CRT is ‘made up,’ according to Democratic First District candidate

"This whole thing with critical race theory is a made-up issue that is not taught anywhere in K-12 school that I’m aware of," Ettinger said.

Jeff Ettinger/Facebook

A Democratic candidate for Minnesota’s First Congressional District said critical race theory (CRT) is “made up” and “not taught in schools.”

Jeff Ettinger, the former CEO of Hormel Foods Corp., is in a crowded field of candidates seeking to win the First District congressional seat left vacant by the death of Republican Rep.
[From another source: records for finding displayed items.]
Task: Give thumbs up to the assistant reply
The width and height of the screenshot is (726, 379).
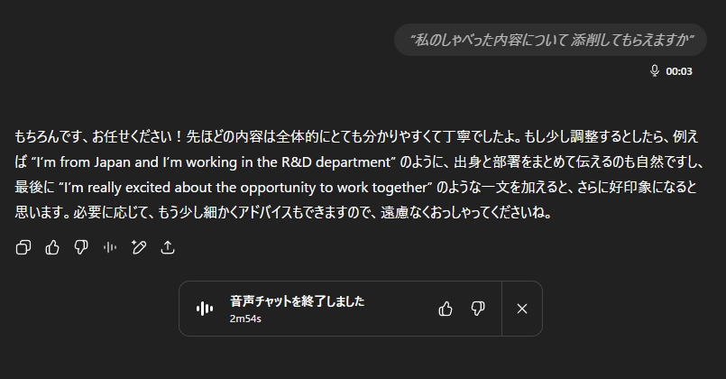Action: (52, 247)
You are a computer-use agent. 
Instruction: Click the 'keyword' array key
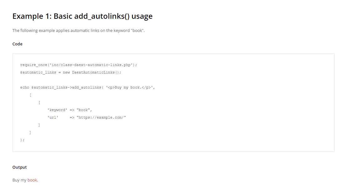pos(57,110)
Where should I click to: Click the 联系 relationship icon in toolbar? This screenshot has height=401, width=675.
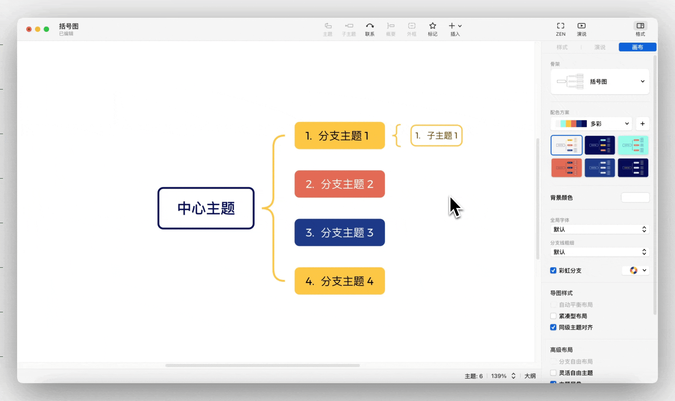tap(370, 29)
Jim Hagedorn.

“In terms of the Republican attacks on curriculum, in my opinion, this whole thing with critical race theory is a made-up issue that is not taught anywhere in K-12 school that I’m aware of,” Ettinger said during a candidate forum at Winona State University last week, Breitbart first reported.

He said schools need to “teach about slavery, and Native American history, and the civil rights movement and all things that are important to understand about our country.”

Republicans are not opposed to teaching any of these topics; they say they oppose critical race theory because it teaches students to hate their country, themselves, and their classmates. They say CRT-inspired topics permeate all areas of education, regardless of whether or not they are explicitly listed on curricula.

Last summer, Alpha News reported that Minnesota teachers signed a pledge vowing to continue teaching critical race theory.

In August, Education Minnesota issued resources for educators and school leadership on how to defend critical race theory. The documents were titled “Responding to politically motivated attacks on racial equity in schools.” They provided sample narratives to use in response to pushback against CRT and advised educators and allies to avoid using the term CRT.

“Avoid the academic term ‘critical race theory.’ This phrase, unfamiliar to most audiences, has been redefined by the political right as an all-purpose racial dog whistle. Talk instead about the more honest and more complete education our students deserve,” one document says.

In September, Minnesota’s Intermediate District 287 said it would use critical race theory to guide its equity policies.

In other cases, Owatonna High School offered an elective class explicitly titled “Introduction to Critical Race Theory,” a social studies teacher at Forest Lake Area High School wrote an op-ed defending CRT as “liberating,” and Minneapolis Public Schools cited CRT as the “framework” for a new ethnic studies requirement.

A special primary for the vacant First District seat will be held on May 24.